[Provided material]:
....................

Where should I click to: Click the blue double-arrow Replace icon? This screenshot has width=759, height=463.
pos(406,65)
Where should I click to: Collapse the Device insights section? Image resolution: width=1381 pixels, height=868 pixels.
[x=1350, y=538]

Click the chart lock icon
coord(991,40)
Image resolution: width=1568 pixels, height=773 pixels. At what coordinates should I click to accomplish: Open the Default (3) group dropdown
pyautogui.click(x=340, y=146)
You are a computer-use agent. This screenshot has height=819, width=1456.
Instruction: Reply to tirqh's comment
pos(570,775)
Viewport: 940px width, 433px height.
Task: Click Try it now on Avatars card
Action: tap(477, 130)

....................

Reproduce the listing above verbatim, from its first line up to and including the line with "pyautogui.click(x=340, y=146)".

[Correct response]:
Where should I click to: Click the blue double-arrow Replace icon? This screenshot has width=759, height=463.
pos(406,65)
Where should I click to: Collapse the Device insights section? Image resolution: width=1381 pixels, height=868 pixels.
[x=1350, y=538]

Click the chart lock icon
coord(991,40)
Image resolution: width=1568 pixels, height=773 pixels. At what coordinates should I click to accomplish: Open the Default (3) group dropdown
pyautogui.click(x=340, y=146)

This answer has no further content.